Effects of indoleamine 2, 3-dioxygenase (IDO) silencing on immunomodulatory function and cancer-promoting characteristic of adipose-derived mesenchymal stem cells (ASCs).

机构信息

Department of Molecular Medicine, School of Advanced Medical Sciences and Technologies, Shiraz University of Medical Sciences, Shiraz, Iran.

School of Medicine, Shiraz Institute for Cancer Research, Shiraz University of Medical Sciences, Shiraz, Iran.

出版信息

Cell Biol Int. 2021 Dec;45(12):2544-2556. doi: 10.1002/cbin.11698. Epub 2021 Sep 27.

DOI:10.1002/cbin.11698
PMID:34498786
Abstract

Indoleamine 2, 3-dioxygenase (IDO) catabolizes tryptophan, mediates immunomodulatory functions, and is released by stromal cells such as mesenchymal stem cells. The aims of this study were to investigate the effects of IDO silencing on immunosuppressive function of adipose-derived mesenchymal stem cells (ASCs), T cells phenotype, and the proliferation/migration of tumor cells. ASCs isolated from adipose tissues of healthy women were transfected with IDO-siRNA. Galectin-3, transforming growth factor-β1, hepatocyte growth factor, and interleukin-10 as immunomodulators were measured in ASCs using qRT-PCR. T cells phenotype, interferon-γ, and interleukin-17 expression were evaluated in peripheral blood lymphocytes (PBLs) cocultured with IDO silenced-ASCs by flow cytometry and qRT-PCR, respectively.
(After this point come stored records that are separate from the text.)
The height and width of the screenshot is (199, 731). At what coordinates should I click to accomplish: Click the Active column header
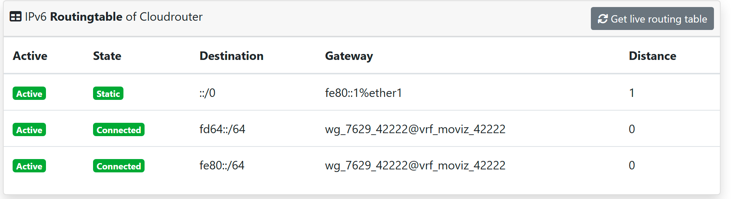(x=30, y=56)
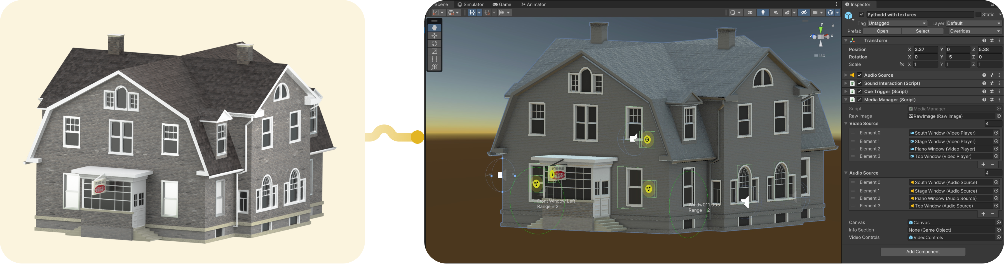This screenshot has height=266, width=1004.
Task: Open the prefab with the Open button
Action: coord(882,31)
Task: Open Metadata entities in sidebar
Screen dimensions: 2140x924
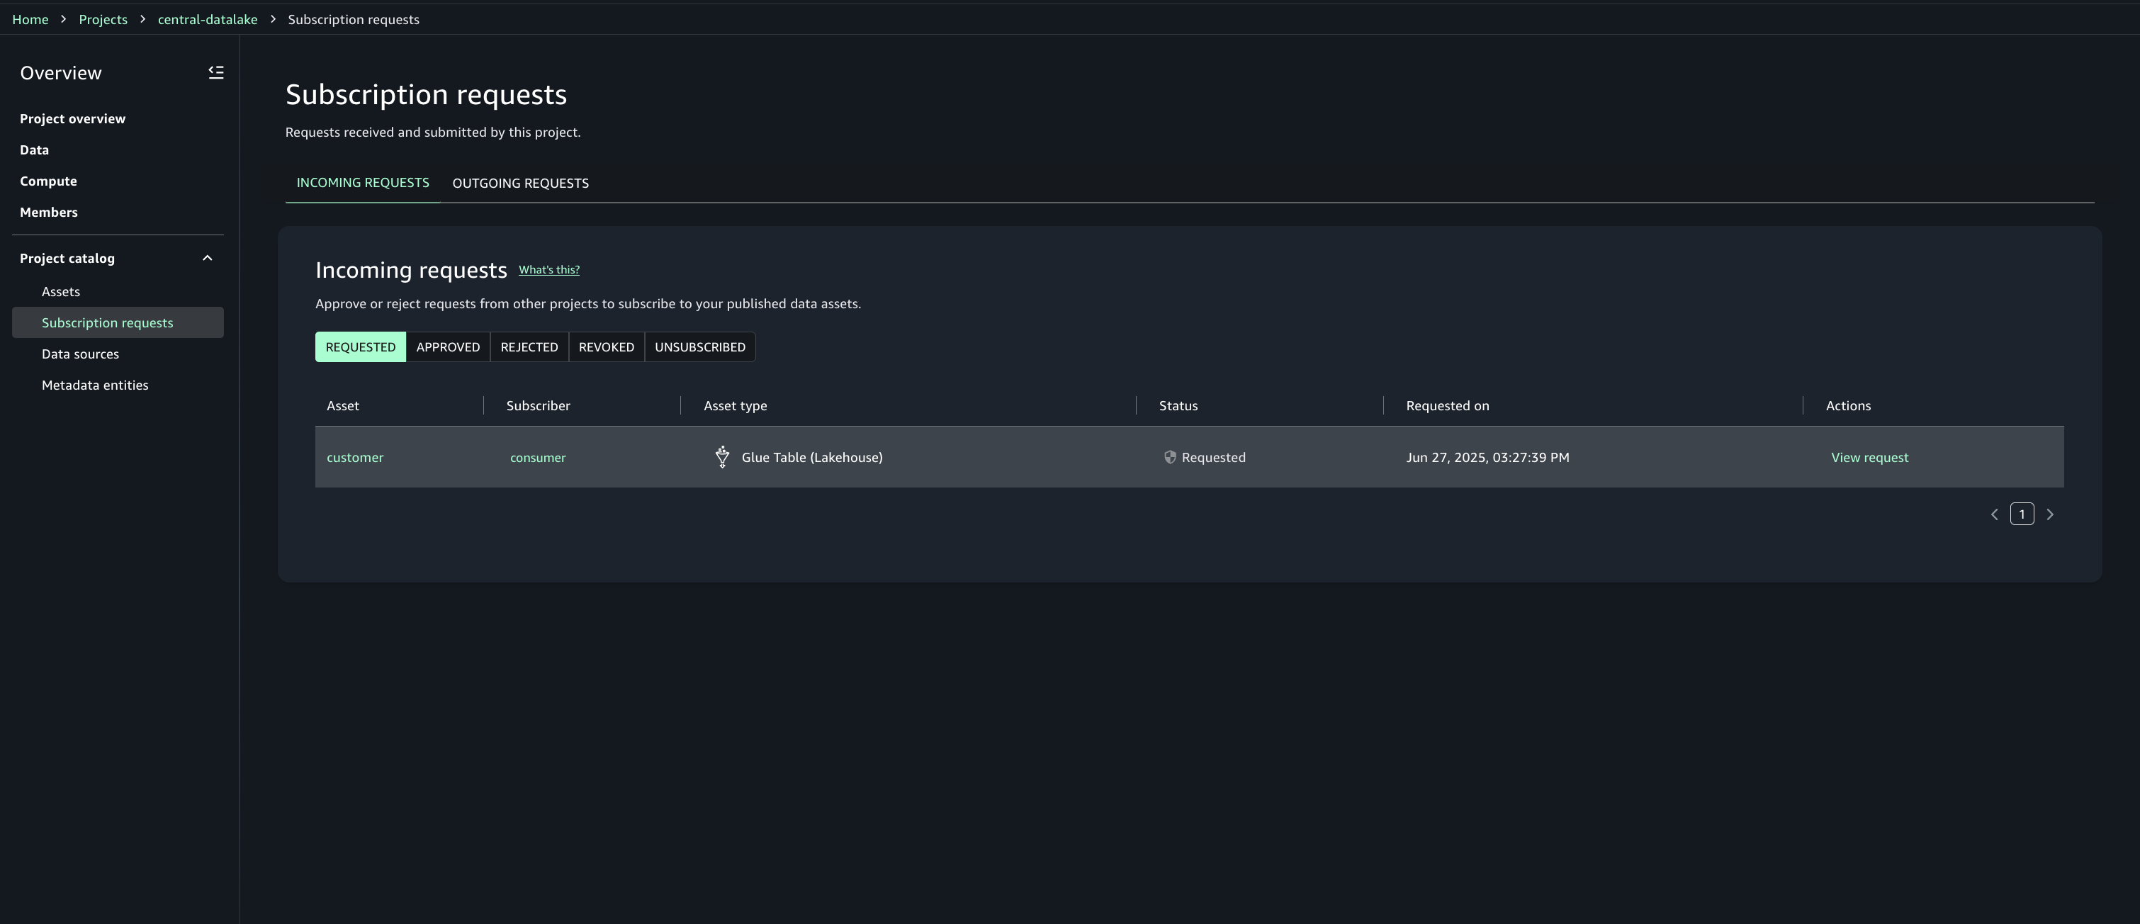Action: (95, 385)
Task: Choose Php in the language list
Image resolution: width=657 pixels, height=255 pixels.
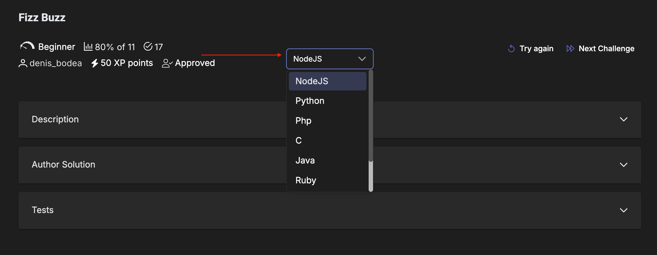Action: (303, 121)
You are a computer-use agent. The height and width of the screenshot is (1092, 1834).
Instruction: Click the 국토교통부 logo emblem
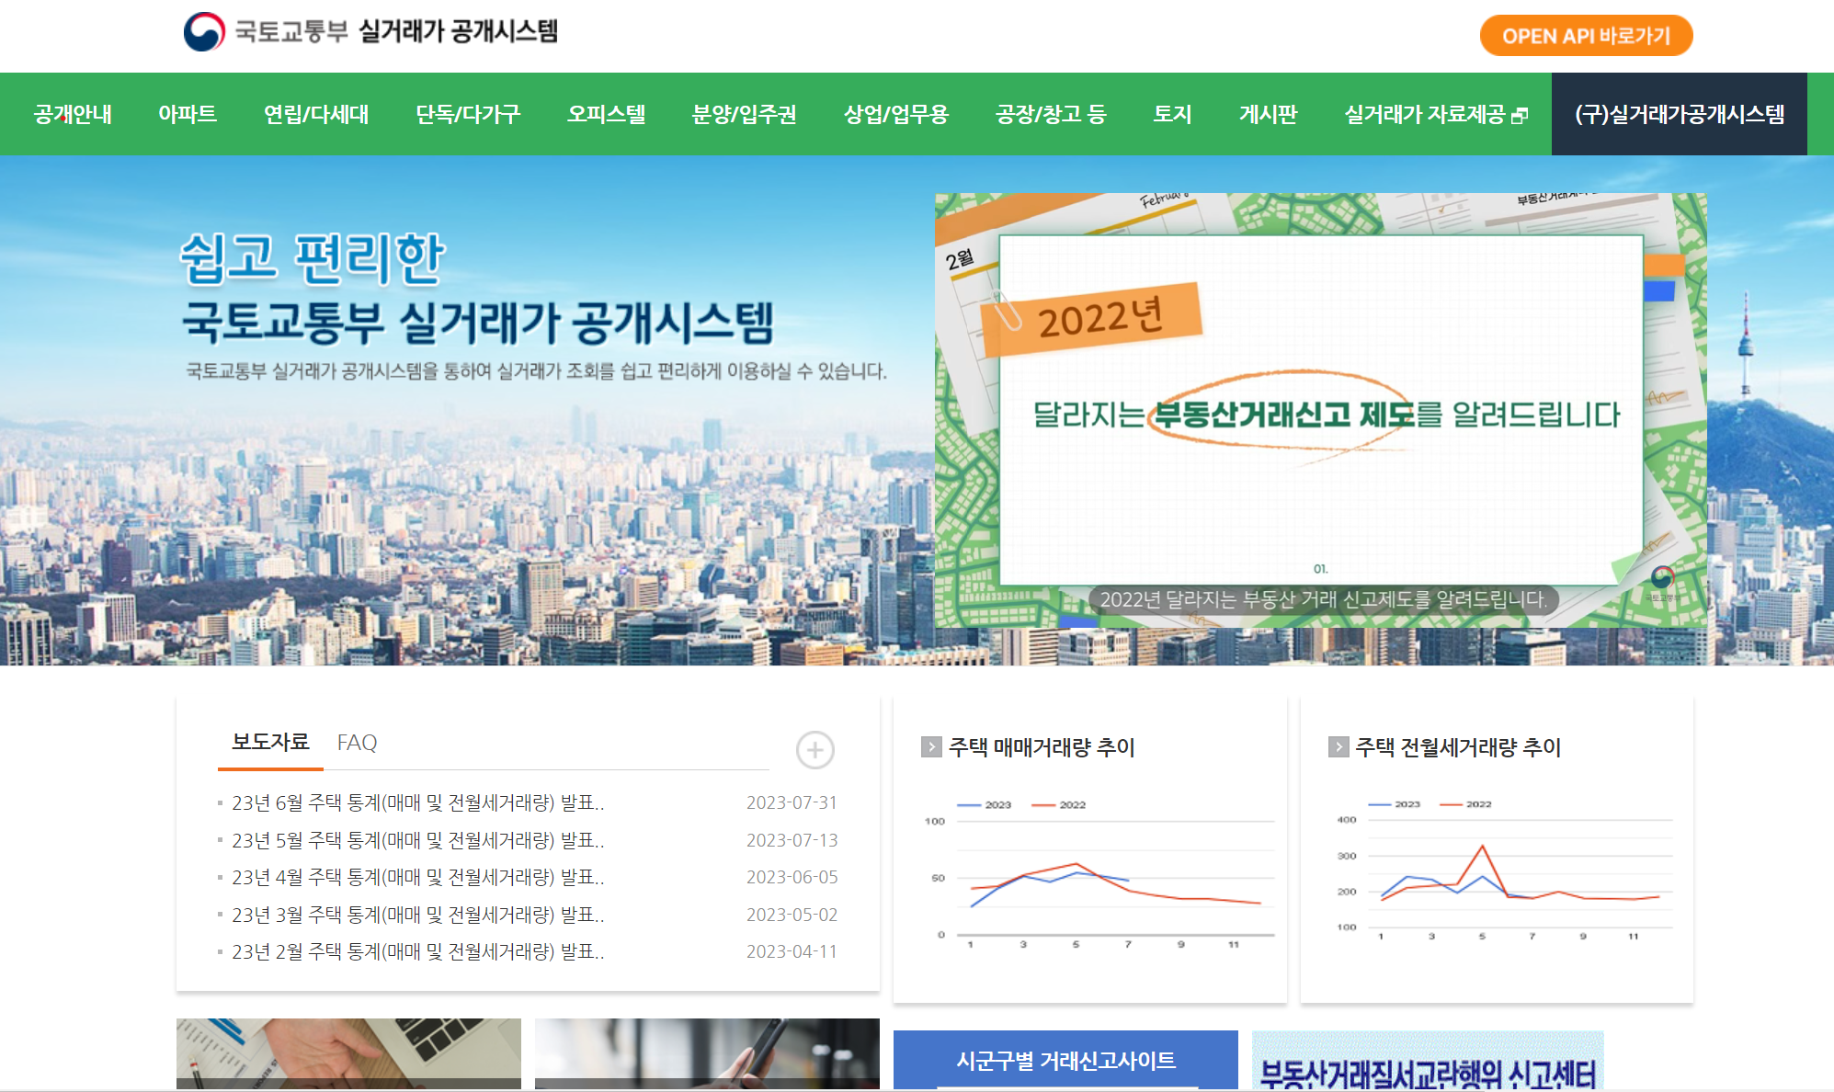[x=204, y=32]
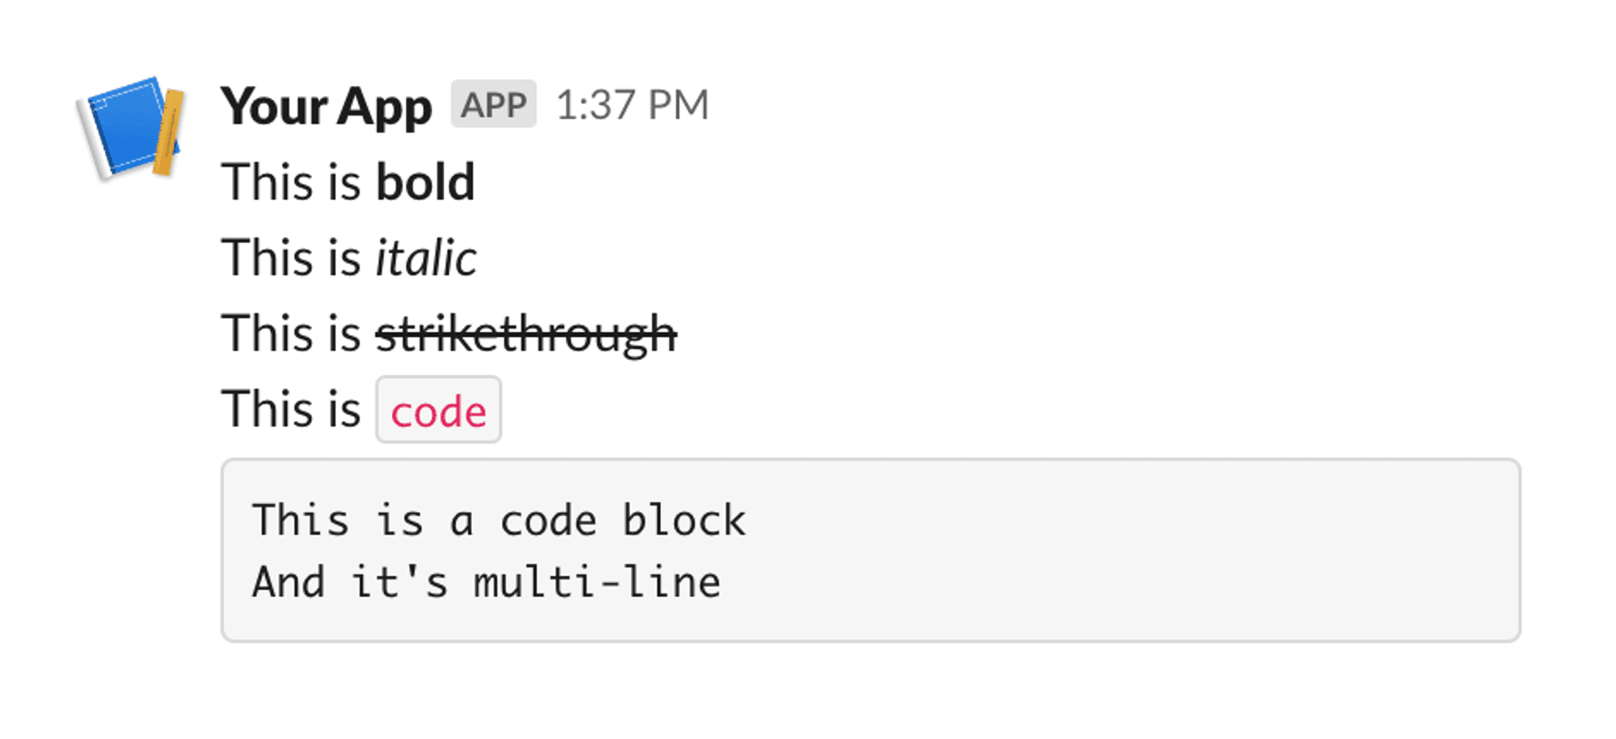1616x739 pixels.
Task: Click the 1:37 PM timestamp
Action: point(633,103)
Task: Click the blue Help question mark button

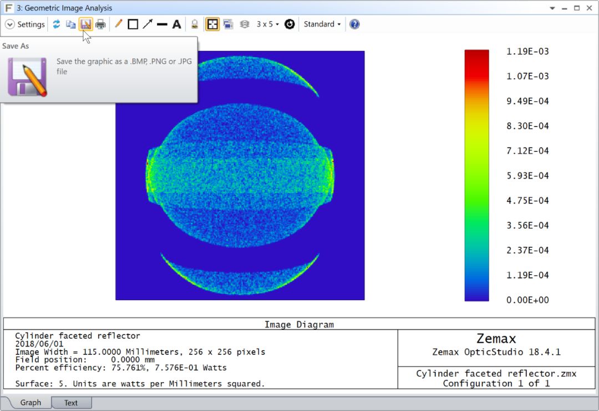Action: [x=354, y=24]
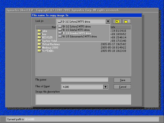Select the joke folder icon
Viewport: 164px width, 123px height.
click(x=39, y=31)
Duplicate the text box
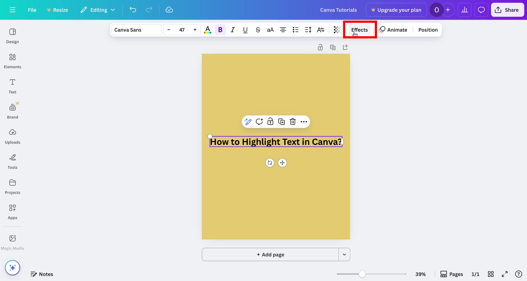Viewport: 527px width, 281px height. 282,122
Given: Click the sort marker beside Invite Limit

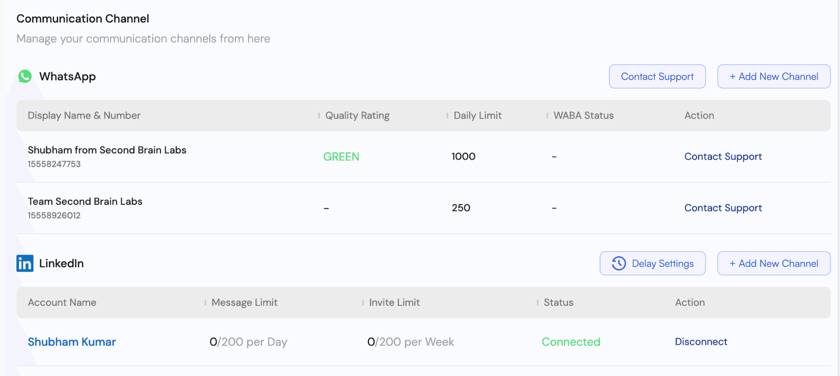Looking at the screenshot, I should tap(363, 303).
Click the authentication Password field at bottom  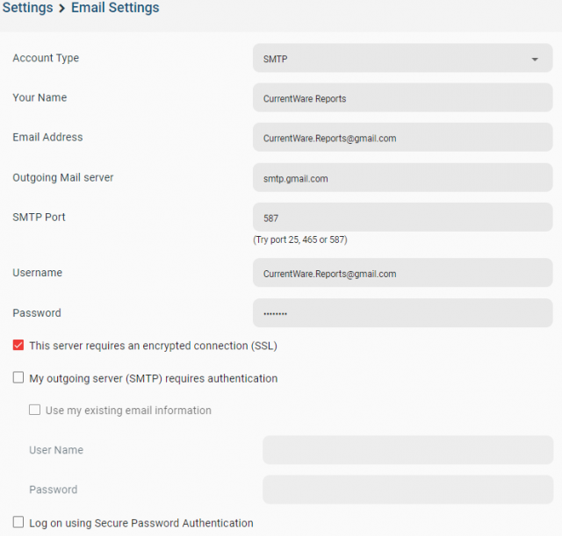coord(407,490)
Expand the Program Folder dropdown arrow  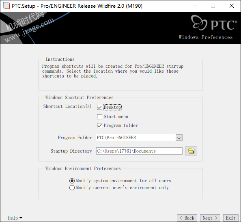(179, 138)
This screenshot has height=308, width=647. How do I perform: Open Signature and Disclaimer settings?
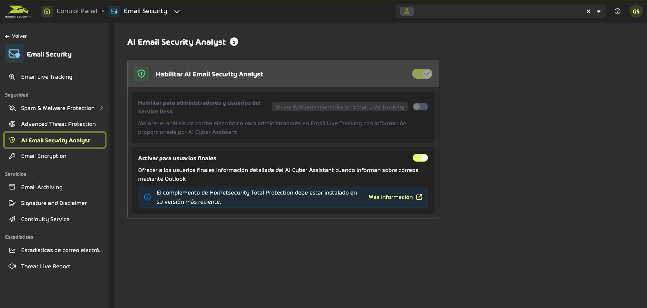[x=54, y=203]
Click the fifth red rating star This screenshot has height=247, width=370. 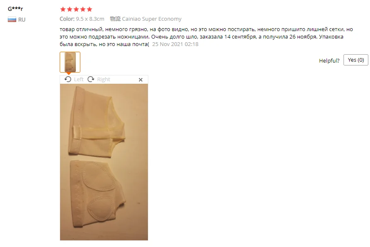[89, 9]
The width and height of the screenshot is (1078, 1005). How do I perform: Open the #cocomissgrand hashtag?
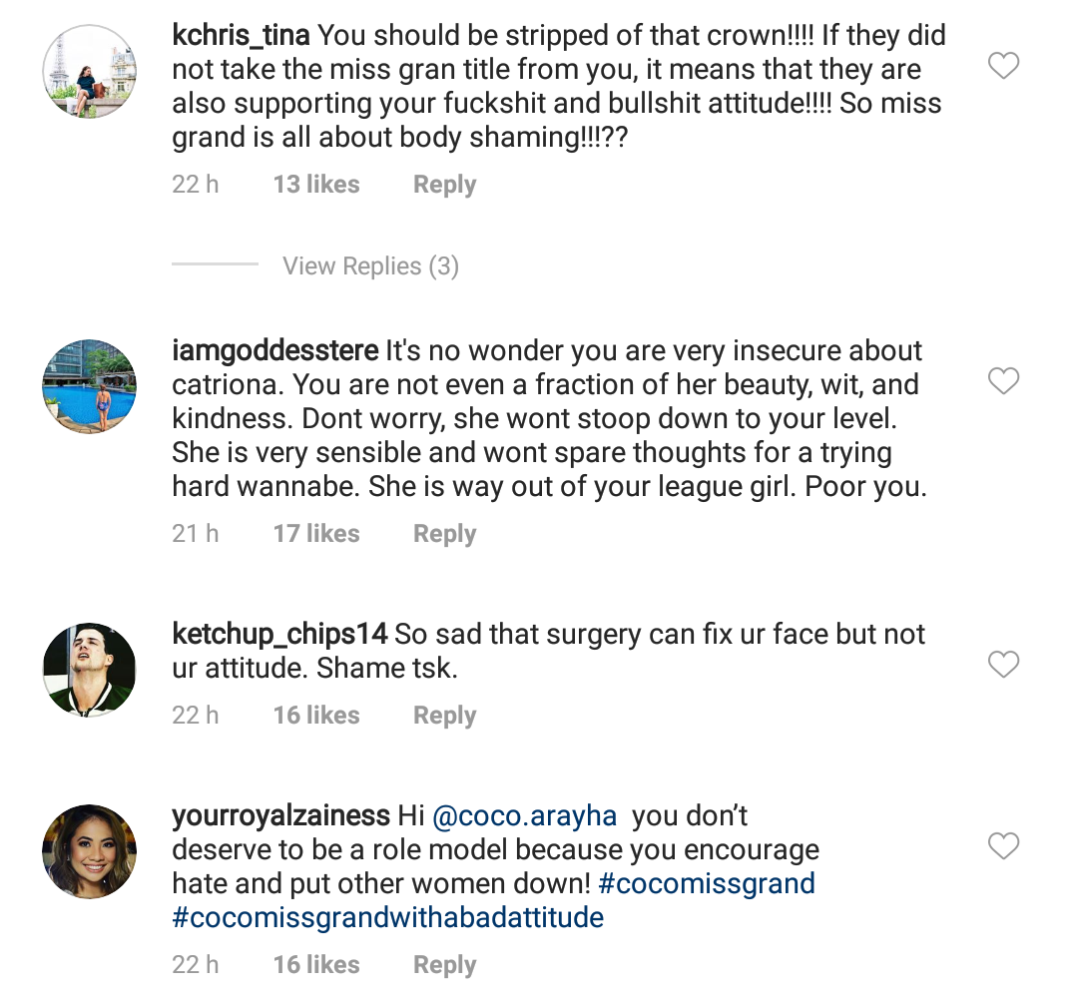[707, 884]
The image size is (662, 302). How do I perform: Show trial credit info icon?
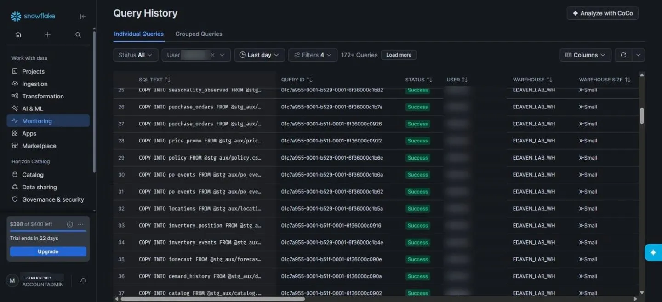point(70,224)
Scratch assay was applied to assess the proliferation/migration of MDA-MB-231 cell line. Galectin-3 was upregulated (p ˂ 0.05) while hepatocyte growth factor was downregulated (p ˂ 0.05) in IDO-silenced ASCs compared to control groups. Regulatory T cells were inhibited in PBLs cocultured with IDO-silenced ASCs; also T helper2 was decreased in PBLs cocultured with IDO-silenced ASCs relative to the scramble group. IDO-silenced ASCs caused interferon-γ overexpression but interleukin-17 downregulation in PBLs. The proliferation/migration of MDA-MB-231 was suppressed after exposing to condition media of IDO-silenced ASCs compared with condition media of untransfected (p < 0.01) and scramble-transfected ASCs (p < 0.05). The results exhibited the weakened capacity of IDO-silenced ASCs for suppressing the immune cells and promoting the tumor cells' proliferation/migration. IDO suppression may be utilized as a strategy for cancer treatment. Simultaneous blocking of immunomodulators along with IDO inhibitors may show more effects on boosting the efficiency of immune-based cancer therapies.

摘要

吲哚胺 2,3-双加氧酶 (IDO) 分解色氨酸、介导免疫调节功能,并由间充质干细胞等基质细胞释放。本研究旨在探讨 IDO 沉默对脂肪来源间充质干细胞 (ASCs) 免疫抑制功能、T 细胞表型以及肿瘤细胞增殖/迁移的影响。从健康女性的脂肪组织中分离出 ASCs,并用 IDO-siRNA 进行转染。使用 qRT-PCR 检测 ASCs 中半乳糖凝集素-3、转化生长因子-β1、肝细胞生长因子和白细胞介素-10 等免疫调节剂。通过流式细胞术和 qRT-PCR 分别评估 IDO 沉默的 ASCs 与外周血淋巴细胞 (PBLs) 共培养后 T 细胞表型、干扰素-γ 和白细胞介素-17 的表达。划痕试验用于评估 MDA-MB-231 细胞系的增殖/迁移。与对照组相比,IDO 沉默的 ASCs 中半乳糖凝集素-3 上调 (p<0.05),而肝细胞生长因子下调 (p<0.05)。与对照转染组相比,IDO 沉默的 ASCs 与 PBLs 共培养后抑制调节性 T 细胞;与 scramble 组相比,IDO 沉默的 ASCs 与 PBLs 共培养后 T 辅助 2 减少。IDO 沉默的 ASCs 导致 PBLs 中干扰素-γ 过度表达,但白细胞介素-17 下调。与未转染 (p<0.01) 和 scramble 转染的 ASCs (p<0.05) 的条件培养基相比,暴露于 IDO 沉默的 ASCs 的条件培养基后 MDA-MB-231 的增殖/迁移受到抑制。结果表明,IDO 沉默的 ASCs 抑制免疫细胞和促进肿瘤细胞增殖/迁移的能力减弱。IDO 抑制可作为癌症治疗的一种策略。同时阻断免疫调节剂和 IDO 抑制剂可能会对提高免疫为基础的癌症治疗效率产生更大的影响。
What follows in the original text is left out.